> _What the exercise asks_:
Reproduce nothing but the lines from the one containing "Given: Select the star favorites icon" to the end of the records below, each exactly as written.

-- Information follows --

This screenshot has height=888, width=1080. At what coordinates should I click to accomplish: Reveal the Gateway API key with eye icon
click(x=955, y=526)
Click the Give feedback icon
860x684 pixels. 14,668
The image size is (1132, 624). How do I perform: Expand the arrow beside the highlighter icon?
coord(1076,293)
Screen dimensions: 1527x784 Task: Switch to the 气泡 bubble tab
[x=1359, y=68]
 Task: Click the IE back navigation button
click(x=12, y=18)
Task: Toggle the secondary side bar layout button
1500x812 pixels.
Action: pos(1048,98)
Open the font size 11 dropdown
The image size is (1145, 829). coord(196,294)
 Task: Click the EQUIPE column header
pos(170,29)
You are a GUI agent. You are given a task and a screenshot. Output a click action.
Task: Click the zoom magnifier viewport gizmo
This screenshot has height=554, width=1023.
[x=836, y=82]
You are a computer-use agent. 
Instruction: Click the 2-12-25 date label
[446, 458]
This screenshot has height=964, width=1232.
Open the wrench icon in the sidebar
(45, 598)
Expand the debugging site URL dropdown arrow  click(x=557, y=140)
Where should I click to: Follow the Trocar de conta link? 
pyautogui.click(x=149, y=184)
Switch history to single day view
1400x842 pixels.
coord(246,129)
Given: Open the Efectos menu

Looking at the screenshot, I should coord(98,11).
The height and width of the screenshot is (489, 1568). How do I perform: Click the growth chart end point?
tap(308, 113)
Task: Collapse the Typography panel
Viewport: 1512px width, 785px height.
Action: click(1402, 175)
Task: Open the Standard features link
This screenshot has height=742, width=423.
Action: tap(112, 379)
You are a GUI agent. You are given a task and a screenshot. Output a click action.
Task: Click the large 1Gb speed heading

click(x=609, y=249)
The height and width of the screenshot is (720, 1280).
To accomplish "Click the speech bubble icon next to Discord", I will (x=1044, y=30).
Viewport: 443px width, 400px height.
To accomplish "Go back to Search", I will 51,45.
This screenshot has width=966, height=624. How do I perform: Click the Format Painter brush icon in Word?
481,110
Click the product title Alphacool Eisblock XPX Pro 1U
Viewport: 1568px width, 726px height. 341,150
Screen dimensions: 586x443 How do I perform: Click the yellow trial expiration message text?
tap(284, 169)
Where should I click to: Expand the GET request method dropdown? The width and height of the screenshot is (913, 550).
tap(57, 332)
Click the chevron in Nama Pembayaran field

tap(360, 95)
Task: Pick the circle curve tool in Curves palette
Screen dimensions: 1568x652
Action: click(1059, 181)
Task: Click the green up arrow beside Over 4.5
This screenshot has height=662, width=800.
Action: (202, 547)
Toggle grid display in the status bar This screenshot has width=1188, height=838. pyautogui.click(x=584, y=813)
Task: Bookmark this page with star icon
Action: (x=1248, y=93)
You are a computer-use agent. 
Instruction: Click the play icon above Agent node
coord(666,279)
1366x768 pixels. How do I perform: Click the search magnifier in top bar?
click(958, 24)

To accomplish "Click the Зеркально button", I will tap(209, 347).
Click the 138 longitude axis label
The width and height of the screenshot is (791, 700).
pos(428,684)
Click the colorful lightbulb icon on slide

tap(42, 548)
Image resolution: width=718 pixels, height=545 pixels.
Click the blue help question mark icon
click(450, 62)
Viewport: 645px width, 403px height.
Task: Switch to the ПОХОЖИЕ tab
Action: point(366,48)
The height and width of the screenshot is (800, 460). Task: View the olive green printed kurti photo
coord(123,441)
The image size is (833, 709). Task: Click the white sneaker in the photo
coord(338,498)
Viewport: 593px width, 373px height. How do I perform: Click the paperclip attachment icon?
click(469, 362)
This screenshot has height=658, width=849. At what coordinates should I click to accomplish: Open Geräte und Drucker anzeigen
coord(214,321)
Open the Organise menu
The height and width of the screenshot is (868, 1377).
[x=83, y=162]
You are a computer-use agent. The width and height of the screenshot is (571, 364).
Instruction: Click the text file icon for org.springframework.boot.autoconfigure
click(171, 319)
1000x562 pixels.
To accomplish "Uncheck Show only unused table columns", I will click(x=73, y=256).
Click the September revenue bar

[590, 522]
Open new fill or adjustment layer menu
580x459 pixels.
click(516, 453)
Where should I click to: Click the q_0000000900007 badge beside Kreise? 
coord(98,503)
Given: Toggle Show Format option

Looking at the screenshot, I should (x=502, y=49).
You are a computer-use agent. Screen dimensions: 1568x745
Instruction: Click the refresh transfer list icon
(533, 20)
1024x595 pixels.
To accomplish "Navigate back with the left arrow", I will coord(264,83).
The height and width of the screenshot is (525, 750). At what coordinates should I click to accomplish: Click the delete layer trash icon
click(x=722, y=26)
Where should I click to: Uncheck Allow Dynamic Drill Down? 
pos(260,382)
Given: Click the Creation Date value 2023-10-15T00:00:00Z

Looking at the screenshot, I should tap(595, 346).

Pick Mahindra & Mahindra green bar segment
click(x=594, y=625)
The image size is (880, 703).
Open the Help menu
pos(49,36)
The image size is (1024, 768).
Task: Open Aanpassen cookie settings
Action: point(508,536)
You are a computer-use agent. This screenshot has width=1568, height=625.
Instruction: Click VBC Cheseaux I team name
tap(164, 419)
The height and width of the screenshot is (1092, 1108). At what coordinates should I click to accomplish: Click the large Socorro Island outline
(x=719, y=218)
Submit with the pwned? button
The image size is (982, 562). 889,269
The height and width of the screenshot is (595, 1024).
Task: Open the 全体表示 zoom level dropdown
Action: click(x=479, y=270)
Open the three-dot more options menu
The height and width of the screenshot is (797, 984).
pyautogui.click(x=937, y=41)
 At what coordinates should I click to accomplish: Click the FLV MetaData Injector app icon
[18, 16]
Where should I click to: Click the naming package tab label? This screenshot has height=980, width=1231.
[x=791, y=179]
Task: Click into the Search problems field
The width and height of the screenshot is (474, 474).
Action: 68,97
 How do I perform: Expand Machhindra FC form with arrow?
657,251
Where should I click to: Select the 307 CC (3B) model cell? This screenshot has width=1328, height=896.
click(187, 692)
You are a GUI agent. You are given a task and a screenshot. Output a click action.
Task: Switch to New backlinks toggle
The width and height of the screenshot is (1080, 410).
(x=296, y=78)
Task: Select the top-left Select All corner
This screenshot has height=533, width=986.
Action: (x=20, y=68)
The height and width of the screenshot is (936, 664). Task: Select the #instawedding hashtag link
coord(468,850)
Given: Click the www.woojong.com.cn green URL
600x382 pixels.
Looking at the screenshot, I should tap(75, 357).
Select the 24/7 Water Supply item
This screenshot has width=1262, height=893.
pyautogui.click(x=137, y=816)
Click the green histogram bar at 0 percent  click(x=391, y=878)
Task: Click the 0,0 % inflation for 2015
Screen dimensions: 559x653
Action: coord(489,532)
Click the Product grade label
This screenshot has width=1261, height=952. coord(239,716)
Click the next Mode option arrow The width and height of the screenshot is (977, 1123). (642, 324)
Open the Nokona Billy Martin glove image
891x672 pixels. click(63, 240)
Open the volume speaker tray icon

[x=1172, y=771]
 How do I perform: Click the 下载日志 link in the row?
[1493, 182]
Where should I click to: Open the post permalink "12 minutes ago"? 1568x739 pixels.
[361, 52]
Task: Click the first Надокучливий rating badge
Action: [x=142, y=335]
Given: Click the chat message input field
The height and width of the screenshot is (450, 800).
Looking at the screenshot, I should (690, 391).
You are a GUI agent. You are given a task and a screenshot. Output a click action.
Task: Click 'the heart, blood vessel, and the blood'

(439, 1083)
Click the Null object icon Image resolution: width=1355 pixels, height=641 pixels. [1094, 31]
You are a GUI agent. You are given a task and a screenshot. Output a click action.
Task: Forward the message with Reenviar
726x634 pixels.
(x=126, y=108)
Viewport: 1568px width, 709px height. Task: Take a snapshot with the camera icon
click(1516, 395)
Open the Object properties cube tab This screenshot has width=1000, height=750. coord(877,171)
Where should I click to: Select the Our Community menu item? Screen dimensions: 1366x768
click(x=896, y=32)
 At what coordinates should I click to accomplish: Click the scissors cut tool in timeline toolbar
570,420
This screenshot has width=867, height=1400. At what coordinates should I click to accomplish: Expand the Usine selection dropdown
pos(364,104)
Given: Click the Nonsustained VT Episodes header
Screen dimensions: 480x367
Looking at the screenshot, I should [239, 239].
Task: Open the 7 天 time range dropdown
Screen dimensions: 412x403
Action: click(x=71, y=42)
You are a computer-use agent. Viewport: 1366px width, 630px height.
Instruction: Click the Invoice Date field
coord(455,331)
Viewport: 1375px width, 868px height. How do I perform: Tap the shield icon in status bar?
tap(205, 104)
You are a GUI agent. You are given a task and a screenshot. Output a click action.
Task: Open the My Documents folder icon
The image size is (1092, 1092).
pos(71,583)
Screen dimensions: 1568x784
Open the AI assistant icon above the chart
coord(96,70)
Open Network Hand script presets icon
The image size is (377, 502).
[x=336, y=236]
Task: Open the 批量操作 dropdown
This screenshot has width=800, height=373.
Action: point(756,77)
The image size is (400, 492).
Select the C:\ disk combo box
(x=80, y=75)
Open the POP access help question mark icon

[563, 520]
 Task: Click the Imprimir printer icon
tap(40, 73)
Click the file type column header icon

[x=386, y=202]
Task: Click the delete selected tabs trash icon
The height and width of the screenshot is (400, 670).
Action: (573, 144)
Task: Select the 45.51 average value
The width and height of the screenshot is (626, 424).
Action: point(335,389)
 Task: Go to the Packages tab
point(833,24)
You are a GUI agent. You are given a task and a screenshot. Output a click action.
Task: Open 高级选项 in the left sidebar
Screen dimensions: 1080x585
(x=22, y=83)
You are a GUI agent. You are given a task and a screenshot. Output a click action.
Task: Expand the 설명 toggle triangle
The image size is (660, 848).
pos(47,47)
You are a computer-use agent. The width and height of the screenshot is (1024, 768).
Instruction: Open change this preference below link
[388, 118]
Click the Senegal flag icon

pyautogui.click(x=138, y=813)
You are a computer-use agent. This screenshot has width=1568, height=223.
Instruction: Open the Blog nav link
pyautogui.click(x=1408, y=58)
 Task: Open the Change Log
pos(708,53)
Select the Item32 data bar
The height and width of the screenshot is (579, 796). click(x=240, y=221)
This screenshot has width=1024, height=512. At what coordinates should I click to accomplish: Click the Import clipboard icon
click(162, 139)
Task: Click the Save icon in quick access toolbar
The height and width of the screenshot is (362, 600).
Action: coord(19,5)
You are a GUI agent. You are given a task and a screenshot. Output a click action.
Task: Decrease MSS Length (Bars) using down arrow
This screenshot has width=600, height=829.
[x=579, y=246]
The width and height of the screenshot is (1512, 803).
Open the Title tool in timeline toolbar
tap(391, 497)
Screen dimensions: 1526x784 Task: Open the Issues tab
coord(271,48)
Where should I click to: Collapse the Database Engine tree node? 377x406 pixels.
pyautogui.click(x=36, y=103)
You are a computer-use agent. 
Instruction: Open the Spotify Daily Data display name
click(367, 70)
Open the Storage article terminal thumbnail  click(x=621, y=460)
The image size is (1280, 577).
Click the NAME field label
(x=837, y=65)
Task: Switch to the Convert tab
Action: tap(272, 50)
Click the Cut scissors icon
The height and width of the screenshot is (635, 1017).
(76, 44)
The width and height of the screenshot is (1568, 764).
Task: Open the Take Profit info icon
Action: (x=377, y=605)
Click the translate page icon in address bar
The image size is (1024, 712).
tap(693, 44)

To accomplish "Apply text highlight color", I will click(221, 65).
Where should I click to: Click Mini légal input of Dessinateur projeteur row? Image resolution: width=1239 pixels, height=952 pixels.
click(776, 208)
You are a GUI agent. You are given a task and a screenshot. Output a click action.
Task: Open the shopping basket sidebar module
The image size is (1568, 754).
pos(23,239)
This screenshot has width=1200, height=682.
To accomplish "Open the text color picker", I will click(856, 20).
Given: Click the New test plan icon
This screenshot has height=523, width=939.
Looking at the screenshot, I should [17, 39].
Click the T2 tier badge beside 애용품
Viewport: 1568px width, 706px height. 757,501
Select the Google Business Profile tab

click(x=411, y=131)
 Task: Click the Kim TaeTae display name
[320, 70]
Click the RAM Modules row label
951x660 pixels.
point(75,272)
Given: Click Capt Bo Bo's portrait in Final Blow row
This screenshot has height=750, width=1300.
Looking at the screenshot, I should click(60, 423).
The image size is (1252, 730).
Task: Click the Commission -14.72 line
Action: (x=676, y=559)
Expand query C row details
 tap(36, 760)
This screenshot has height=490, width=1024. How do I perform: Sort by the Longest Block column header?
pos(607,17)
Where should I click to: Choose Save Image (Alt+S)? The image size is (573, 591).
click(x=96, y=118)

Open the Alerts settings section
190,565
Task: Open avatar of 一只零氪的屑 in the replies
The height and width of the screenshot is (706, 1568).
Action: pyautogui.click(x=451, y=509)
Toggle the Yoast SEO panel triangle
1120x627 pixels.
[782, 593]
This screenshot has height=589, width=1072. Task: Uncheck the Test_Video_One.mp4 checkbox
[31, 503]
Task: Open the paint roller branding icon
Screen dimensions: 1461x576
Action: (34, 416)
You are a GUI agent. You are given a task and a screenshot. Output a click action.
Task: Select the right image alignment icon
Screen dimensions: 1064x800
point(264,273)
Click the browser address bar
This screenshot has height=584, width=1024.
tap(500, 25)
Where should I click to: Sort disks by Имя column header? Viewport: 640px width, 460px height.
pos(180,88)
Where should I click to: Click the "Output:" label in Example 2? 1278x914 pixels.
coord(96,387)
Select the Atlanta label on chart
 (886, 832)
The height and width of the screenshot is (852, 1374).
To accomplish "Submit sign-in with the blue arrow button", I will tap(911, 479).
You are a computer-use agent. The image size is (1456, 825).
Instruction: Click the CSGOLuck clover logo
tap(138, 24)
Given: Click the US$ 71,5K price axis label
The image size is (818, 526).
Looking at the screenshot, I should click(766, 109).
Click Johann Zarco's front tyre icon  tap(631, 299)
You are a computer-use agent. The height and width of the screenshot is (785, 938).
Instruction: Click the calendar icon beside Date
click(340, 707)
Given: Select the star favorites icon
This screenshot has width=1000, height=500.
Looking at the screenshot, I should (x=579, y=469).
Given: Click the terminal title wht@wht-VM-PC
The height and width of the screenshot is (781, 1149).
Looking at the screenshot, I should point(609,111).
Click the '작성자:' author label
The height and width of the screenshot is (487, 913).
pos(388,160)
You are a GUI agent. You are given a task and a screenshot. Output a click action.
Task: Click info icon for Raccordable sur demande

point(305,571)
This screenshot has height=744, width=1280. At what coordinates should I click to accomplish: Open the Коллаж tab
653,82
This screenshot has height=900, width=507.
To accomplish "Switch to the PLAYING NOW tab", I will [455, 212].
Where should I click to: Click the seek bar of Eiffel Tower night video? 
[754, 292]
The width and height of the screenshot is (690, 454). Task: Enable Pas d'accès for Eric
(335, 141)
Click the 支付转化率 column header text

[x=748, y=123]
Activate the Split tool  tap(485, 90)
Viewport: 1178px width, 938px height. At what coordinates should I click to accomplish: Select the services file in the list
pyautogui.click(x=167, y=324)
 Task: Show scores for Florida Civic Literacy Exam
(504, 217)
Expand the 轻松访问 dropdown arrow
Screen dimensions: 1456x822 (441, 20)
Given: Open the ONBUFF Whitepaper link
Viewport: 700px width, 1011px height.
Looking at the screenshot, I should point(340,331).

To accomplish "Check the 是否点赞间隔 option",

-- Information concluded --

> _Answer to this problem_:
Given: Select the star favorites icon
This screenshot has width=1000, height=500.
Looking at the screenshot, I should (x=579, y=469).
Given: Click the terminal title wht@wht-VM-PC
The height and width of the screenshot is (781, 1149).
Looking at the screenshot, I should point(609,111).
Click the '작성자:' author label
The height and width of the screenshot is (487, 913).
pos(388,160)
You are a GUI agent. You are given a task and a screenshot. Output a click action.
Task: Click info icon for Raccordable sur demande

point(305,571)
This screenshot has height=744, width=1280. At what coordinates should I click to accomplish: Open the Коллаж tab
653,82
This screenshot has height=900, width=507.
To accomplish "Switch to the PLAYING NOW tab", I will [455, 212].
Where should I click to: Click the seek bar of Eiffel Tower night video? 
[754, 292]
The width and height of the screenshot is (690, 454). Task: Enable Pas d'accès for Eric
(335, 141)
Click the 支付转化率 column header text

[x=748, y=123]
Activate the Split tool  tap(485, 90)
Viewport: 1178px width, 938px height. At what coordinates should I click to accomplish: Select the services file in the list
pyautogui.click(x=167, y=324)
 Task: Show scores for Florida Civic Literacy Exam
(504, 217)
Expand the 轻松访问 dropdown arrow
Screen dimensions: 1456x822 (441, 20)
Given: Open the ONBUFF Whitepaper link
Viewport: 700px width, 1011px height.
Looking at the screenshot, I should point(340,331).

To accomplish "Check the 是否点赞间隔 option",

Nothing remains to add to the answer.